The 26-year-old catcher was called up to the big leagues just five weeks ago, and in nine games he has gone 11-for-28 (.393) with two home runs and six RBIs. Consider that his principal responsibility -- at least, initially -- was allowing the frequently banged-up Jesus Flores to get an occasional off-day.

Solano continued his stunning emergence in Wednesday night's 9-4 win over the Giants, enjoying his third multi-hit game with a 2-for-4 day at the plate. His solo home run in the fourth inning put the Nats ahead for good, pushing the young catcher further into the Independence Day spotlight.

"At this point, I worry about just my defense, helping the pitchers," Solano said. "I know I'm a young guy; I just got called up to the big leagues. What I worry about is just calling the game. I tell myself when I hit, just make good contact.
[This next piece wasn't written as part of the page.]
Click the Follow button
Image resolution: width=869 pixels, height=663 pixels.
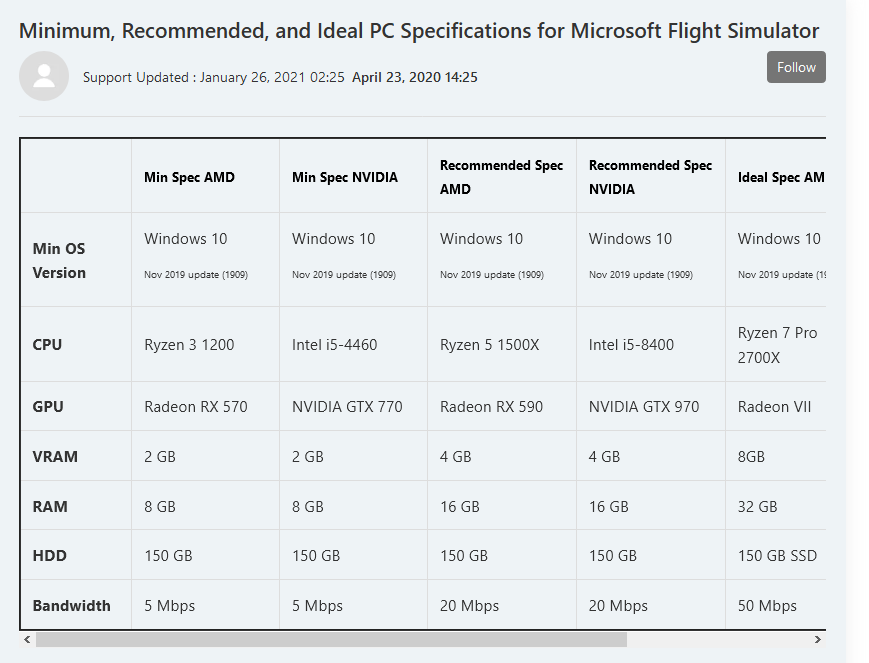[796, 67]
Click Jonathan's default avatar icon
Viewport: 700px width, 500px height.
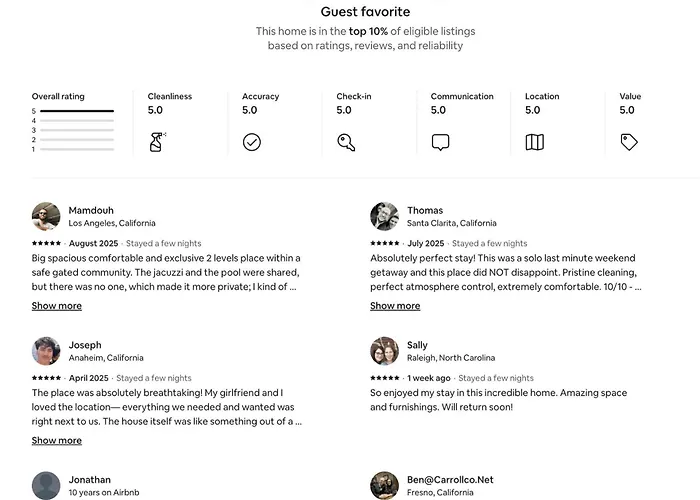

I'm trying to do the little things of baseball."

After Solano's latest strong outing, manager Davey Johnson effusively lauded the team's depth at catcher. Solano is the Nats' fifth catcher this season, needing injuries to Flores, Wilson Ramos, Sandy Leon and Carlos Maldonado to finally get his shot in the Majors.

"I've said it before: I've never seen such depth in catching as in this organization," Johnson said. "I've never been in an organization -- this is my fifth one -- anywhere close to that."

Considering Mark DeRosa has just returned to the bench and Chad Tracy -- the team's best pinch-hitter before a groin tear sidelined him in late May -- is expected back after the All-Star break, the Nationals are enjoying a lineup deeper than most expected after Jayson Werth broke his wrist in the 27th game of the season.

"I feel great right now because everyone's playing good," Solano said. "It's a little pressure, but I try to do everything good because I don't want to look like, 'Oh, he's the only guy that can do nothing.'"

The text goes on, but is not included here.